UK Wood Recycling is due to appear at Teesside Crown Court today (12 Nov) after pleading guilty to breaches of the Workplace (Health, Safety and Welfare) Regulations 1992 following the accidental death of one of its employees in 2008.
Ray Burns died instantly after being involved in a collision with a loading shovel at the company’s recycling facility at the Wilton Industrial Site, Grangetown near Middlesbrough.
The accident happened 19 December 2008.
The Health and Safety Executive (HSE) found that no segregation measures had been put in place by UK Wood Recycling Ltd to separate vehicles and pedestrians working on the site. Workers were unprotected from the dangers of constantly moving vehicles – despite previous incidents where vehicles had collided, and workers reporting other near misses.
David Lee, chief operating Officer at UK Wood Recycling (UKWR), said: “We are extremely sorry that Ray lost his life as a result of an incident at work and there is nothing we can say to change that for Ray or his family.
David Lee, UK Wood Recycling – “We are extremely sorry that Ray lost his life as a result of an incident at work and there is nothing we can say to change that for Ray or his family”
“The court has today awarded us a fine which it deems to be appropriate and we accept its decision.
“Since the incident occurred in 2008, we have worked tirelessly to improve our health and safety procedures on site. We have introduced a number of measures to ensure that pedestrians and vehicles do not come into contact, including the introduction of improved pedestrian walkways, pedestrian exclusion zones, radio communication between our workers to alert drivers to any pedestrians who need to cross the site, and mobile picking stations to remove the need for people to be on the ground.
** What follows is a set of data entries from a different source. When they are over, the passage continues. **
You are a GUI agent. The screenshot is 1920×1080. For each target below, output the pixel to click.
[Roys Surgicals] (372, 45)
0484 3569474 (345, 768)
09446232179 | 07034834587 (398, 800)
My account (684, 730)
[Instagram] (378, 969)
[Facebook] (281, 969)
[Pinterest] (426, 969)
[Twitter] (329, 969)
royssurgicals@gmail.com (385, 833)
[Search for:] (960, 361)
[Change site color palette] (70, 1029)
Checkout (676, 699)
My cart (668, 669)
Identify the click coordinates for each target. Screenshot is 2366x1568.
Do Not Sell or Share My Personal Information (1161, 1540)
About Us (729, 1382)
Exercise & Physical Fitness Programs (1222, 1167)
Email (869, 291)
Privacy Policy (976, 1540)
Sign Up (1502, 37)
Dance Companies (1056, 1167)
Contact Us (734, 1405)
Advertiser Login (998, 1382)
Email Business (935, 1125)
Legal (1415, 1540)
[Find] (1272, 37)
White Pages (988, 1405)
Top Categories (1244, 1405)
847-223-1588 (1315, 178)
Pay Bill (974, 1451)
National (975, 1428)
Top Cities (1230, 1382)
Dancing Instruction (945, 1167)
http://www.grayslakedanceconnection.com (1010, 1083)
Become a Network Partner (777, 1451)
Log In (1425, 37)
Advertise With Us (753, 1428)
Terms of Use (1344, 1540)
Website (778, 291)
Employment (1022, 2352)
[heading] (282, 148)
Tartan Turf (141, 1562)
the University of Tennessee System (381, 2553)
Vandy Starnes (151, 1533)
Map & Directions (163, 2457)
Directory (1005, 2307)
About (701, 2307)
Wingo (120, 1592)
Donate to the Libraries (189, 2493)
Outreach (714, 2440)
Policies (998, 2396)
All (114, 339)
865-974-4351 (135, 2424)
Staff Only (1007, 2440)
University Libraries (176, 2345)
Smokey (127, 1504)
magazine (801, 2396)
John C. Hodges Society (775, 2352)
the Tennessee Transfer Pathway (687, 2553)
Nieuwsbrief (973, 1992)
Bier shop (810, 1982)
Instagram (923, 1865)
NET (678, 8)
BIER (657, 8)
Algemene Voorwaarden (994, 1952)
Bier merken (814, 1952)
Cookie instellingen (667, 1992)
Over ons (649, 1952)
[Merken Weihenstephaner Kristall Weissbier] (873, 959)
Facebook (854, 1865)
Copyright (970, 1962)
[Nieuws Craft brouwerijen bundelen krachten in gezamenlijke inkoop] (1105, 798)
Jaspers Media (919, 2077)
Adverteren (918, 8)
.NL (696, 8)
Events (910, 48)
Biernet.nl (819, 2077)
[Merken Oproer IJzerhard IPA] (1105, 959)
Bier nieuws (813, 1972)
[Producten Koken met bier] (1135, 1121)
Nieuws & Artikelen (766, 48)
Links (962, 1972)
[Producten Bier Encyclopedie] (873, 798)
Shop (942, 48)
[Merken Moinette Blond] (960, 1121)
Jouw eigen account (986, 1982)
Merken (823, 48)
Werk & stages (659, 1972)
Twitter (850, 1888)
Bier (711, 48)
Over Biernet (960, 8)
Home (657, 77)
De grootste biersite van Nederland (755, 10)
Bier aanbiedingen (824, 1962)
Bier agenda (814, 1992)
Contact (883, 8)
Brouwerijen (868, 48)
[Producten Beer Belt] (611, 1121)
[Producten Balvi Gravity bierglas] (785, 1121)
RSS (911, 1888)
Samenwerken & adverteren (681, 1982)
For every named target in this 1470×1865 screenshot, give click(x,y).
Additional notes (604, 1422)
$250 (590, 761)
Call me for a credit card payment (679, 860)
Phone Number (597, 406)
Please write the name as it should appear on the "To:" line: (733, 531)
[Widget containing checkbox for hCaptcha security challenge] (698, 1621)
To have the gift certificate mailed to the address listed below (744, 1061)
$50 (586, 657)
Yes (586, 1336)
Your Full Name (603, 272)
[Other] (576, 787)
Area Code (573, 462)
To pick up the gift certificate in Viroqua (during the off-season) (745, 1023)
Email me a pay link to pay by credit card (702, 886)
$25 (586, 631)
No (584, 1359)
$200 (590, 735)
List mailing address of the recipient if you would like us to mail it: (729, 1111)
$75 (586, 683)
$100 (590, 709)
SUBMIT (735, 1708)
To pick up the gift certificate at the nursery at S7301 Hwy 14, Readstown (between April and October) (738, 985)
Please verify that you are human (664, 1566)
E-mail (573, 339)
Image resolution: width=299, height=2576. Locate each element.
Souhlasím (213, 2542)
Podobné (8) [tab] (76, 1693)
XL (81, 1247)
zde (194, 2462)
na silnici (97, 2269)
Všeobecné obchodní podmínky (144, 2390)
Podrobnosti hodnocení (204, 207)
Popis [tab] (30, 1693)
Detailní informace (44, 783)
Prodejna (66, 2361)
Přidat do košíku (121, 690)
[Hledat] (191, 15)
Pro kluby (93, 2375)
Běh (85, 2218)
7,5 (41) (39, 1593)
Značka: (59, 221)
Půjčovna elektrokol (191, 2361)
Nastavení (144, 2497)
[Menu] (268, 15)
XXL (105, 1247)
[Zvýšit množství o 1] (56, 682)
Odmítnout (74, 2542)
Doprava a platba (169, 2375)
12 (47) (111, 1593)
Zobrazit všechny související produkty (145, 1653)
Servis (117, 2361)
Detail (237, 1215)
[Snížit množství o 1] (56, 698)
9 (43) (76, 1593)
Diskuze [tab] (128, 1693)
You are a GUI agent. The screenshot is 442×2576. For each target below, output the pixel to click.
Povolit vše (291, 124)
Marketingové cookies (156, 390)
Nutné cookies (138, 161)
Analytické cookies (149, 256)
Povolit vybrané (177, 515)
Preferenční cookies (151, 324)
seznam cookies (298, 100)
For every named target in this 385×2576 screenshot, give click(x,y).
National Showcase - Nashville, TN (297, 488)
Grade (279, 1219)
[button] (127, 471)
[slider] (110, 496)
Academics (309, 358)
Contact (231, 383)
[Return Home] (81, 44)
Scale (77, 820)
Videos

“We take health and safety very seriously and will continue to work on improving standards not only in our own business, but also driving higher standards across our industry.”
Following the incident in 2008, UKWR has:
- carried out a full review of its site procedures and layout
- produced an audit report and action plan to monitor the progress of improvements that were required
- immediately stopped all vehicle movements while pedestrians were on site. This is communicated by staff on the ground via radios
- created specific pedestrian walkways around the site
- introduced the use of a mobile picking station so workers removing materials from the waste wood are elevated above the ground and therefore away from vehicles
- introduced full CCTV coverage of the site.
HSE Inspector Bruno Porter, said: “This was an entirely preventable death caused by the company failing to have a system to allow vehicles and pedestrians to move safely around each other. Ideally, this segregation is achieved by the vehicles and pedestrians having separate traffic routes. If they share a route or area then physical barriers should be used to keep them apart, or other means of preventing moving vehicles and people being in the same place at the same time.
“The waste industry has a very high injury rate, and most of the fatal and major injuries relate to transport issues. The risks of serious injury and, all too frequently, death, resulting from the failure to control the safe movement of vehicles and pedestrians are widely recognised.”